Sarah I want to thank you for your blog (your inspiration helps a lot), and your awesome recipes that help bridge the gap from conventional to paleo (your french toast flan is a monthly treat around here). We slowly over a period of month in January -transitioned our 2 adult 5 children (ages 4 to 10) family over to a Lacto-paleo diet (we occasional have unhomogenized grass fed milk, cheese, yogurt and whipping cream), over that period of time our children all who had one issue or another are doing fantastic, My husband has lost some weight (about 30 lbs he didn’t have much to lose) and has said the tummy bloat is all gone our kids belly’s have also deflated. The biggest changes have been in myself, I was suffering with arthritis, fibromyalgia, IBS,GERD, asthma, allergies, and in December I hit an all time high of 400 lbs (could have been more the scale doesn’t go past 400 lbs at our doctor’s office), and I couldn’t walk to the corner without a cane, and not much farther with the cane. Today about 6 months later, I am 67 lbs lighter, 20 inches (whole body) smaller, down 2 clothing sizes, I NO longer have IBS symptoms, I am not longer on any type of pain medication, or anti inflammatory, I am not longer have to take immodium to eat a salad, or take that magic little yellow pill to keep heartburn at bay, I am able to take an albeit slow 1 to 2 km hike every other day without a cane i can even go up small hills. I still get really achy with the weather changes and the occasional headache with those changes but I am sure they will go with time. I haven’t had to touch my inhaler more than once in 8 weeks (after a tobacco smoke encounter). I still take an allergy medication but I am sure that by next spring it also will be a thing of the past. This morning we are off to our local Farmers Market to pick up some lovely pastured meats, fresh veggies and hopefully some fresh ontario strawberries as it is the season. Again Thank you so much your site helps A lot to keep us inspired and on track to a healthier life style for our whole family. If we can do it any family can do it.

Sarah, I enjoy your blog but have a question on the Candied Honey Ginger recipe. If you’re not going to store the ginger in the honey syrup, how do you store it? I really want to make this for my husband but he’s overseas so I definitely have to be able to store it. Thanks for taking the time to reply…could you email me? Thank you. Lynn

Thanks so much for your sharing of your knowledge in this area of health. It is so gratifying to know that you and others have taken your scientific backgrounds to share in the health matters of chronic illnesses. I am so looking forward to your book!
I have several autoimmune diseases and I have been very pro-active in my health. I have had some of them for many years! They just didn’t have a name for a long time.
The couple of months I have seen a red rash on my cheeks surrounding the cheekbones. It is very dry, stings, and I can’t get rid of it. I have tried lots of moisturizers thinking it was just winter weather dry skin. Although I have never had it before! It’s very ugly and I have to cover heavily with makeup when I leave the house. Any ideas???? Hard to find a ND in my area.
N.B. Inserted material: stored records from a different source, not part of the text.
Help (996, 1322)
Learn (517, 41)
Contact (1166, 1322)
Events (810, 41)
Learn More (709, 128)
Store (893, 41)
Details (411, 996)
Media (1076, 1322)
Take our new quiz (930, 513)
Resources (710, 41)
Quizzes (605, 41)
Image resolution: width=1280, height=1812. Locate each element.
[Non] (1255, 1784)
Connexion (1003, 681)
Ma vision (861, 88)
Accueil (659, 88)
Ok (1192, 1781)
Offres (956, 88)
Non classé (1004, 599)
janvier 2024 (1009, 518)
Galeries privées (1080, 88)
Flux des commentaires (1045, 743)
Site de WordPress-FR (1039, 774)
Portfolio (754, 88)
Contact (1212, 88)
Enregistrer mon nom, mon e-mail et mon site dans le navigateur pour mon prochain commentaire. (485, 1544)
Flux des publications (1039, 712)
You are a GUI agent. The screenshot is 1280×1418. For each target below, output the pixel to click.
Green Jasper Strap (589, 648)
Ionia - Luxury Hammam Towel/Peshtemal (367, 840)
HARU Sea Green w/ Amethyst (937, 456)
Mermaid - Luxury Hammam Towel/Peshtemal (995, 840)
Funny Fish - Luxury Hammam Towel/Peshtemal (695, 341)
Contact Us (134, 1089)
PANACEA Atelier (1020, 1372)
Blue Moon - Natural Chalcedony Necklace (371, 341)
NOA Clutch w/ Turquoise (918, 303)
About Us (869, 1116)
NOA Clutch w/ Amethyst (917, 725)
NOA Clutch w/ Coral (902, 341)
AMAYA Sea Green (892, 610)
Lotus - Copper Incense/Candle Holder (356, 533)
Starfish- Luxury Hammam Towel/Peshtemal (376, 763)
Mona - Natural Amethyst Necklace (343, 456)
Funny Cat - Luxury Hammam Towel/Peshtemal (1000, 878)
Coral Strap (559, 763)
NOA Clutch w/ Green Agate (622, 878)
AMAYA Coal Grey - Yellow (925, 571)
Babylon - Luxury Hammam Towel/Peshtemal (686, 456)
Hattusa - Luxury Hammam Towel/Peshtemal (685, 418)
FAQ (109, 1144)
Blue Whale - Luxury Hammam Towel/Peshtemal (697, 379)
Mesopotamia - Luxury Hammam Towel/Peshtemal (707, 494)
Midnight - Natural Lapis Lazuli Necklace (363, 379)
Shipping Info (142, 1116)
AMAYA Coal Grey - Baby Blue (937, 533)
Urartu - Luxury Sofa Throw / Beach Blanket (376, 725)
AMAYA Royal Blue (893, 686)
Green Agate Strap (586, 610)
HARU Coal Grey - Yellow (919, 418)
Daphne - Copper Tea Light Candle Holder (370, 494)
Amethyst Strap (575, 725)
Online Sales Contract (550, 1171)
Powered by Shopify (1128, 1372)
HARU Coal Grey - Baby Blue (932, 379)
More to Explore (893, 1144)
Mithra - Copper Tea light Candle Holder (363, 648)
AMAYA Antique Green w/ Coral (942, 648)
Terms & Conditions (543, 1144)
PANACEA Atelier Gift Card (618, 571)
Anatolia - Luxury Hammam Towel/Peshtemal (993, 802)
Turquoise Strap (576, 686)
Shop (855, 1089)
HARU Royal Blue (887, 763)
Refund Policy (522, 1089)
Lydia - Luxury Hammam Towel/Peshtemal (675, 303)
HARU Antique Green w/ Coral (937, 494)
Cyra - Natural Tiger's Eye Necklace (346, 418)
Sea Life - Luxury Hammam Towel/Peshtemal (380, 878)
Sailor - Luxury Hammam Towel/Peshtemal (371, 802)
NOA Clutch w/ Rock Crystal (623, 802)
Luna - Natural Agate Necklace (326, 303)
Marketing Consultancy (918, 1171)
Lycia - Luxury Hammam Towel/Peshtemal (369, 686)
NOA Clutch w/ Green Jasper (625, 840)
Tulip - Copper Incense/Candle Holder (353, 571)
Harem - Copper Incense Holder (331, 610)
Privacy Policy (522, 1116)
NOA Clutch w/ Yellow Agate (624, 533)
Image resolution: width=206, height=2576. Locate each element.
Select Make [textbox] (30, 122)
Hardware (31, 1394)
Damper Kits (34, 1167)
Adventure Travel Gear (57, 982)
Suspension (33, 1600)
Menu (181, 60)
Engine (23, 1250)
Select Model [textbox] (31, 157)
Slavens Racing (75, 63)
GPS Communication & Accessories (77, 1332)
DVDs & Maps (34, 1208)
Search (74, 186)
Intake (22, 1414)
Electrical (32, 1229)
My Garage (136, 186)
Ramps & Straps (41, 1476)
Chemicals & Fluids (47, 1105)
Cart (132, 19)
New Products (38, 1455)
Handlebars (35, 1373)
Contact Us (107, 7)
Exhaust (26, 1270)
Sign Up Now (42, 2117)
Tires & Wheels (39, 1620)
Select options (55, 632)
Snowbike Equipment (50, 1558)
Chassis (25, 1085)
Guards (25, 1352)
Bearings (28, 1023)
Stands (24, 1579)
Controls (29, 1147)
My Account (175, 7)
Dear Sarah, so nice to have found Paleo. This is my sixth week. I have lost 20 lbs. For about years I have had some disfunction of my kidneys. The doctor said today I need to keep my protein down to 1 oz a day. Also some of the vegetables at a lower intake. One Half a fruit a day. I had been enjoying raw and cooked Yams. Cannot have them. Do you have any suggestions for me? I had been to a Kidney class at my insurance and they gave me some guidelines with food recommended. I wondered if you have had experience trying to make Paleo foods working best. I have been very strict with my self control.. Thank you for this website!! Best wishes. Betty Sesser.

I’m afraid this isn’t something I know much about. I know that the research shows that low protein/purine diets and low oxalate diets aren’t actually effective at treating kidney disease, and that limiting fructose intake is very important. But, I don’t know the specifics of your situation, so I really can’t make specific recommendations.